(Saved entries)
....................

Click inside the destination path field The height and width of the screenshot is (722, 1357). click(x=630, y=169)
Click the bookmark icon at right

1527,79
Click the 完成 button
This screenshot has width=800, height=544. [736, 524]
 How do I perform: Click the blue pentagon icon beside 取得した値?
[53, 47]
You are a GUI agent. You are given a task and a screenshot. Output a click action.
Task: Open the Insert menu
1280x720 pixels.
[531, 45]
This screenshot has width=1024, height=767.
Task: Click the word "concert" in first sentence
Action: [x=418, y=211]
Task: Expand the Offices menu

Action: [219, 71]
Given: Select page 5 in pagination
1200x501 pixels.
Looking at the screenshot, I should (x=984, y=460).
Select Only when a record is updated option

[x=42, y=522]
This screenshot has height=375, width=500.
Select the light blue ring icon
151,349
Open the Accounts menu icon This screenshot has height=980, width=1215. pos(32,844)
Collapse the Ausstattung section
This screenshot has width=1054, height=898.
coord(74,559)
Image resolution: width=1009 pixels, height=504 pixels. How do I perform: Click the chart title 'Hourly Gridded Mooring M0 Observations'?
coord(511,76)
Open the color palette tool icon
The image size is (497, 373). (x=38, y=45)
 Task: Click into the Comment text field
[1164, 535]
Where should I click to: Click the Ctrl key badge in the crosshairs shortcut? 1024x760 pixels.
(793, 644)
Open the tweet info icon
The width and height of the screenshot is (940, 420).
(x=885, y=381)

....................

• Activity
Please give each line above again, word for word.

• Exercise solution
Click inside the destination path field The height and width of the screenshot is (722, 1357). click(x=630, y=169)
Click the bookmark icon at right

1527,79
Click the 完成 button
This screenshot has width=800, height=544. [736, 524]
 How do I perform: Click the blue pentagon icon beside 取得した値?
[53, 47]
You are a GUI agent. You are given a task and a screenshot. Output a click action.
Task: Open the Insert menu
1280x720 pixels.
[531, 45]
This screenshot has width=1024, height=767.
Task: Click the word "concert" in first sentence
Action: [x=418, y=211]
Task: Expand the Offices menu

Action: [219, 71]
Given: Select page 5 in pagination
1200x501 pixels.
Looking at the screenshot, I should (x=984, y=460).
Select Only when a record is updated option

[x=42, y=522]
This screenshot has height=375, width=500.
Select the light blue ring icon
151,349
Open the Accounts menu icon This screenshot has height=980, width=1215. pos(32,844)
Collapse the Ausstattung section
This screenshot has width=1054, height=898.
coord(74,559)
Image resolution: width=1009 pixels, height=504 pixels. How do I perform: Click the chart title 'Hourly Gridded Mooring M0 Observations'?
coord(511,76)
Open the color palette tool icon
The image size is (497, 373). (x=38, y=45)
 Task: Click into the Comment text field
[1164, 535]
Where should I click to: Click the Ctrl key badge in the crosshairs shortcut? 1024x760 pixels.
(793, 644)
Open the tweet info icon
The width and height of the screenshot is (940, 420).
(x=885, y=381)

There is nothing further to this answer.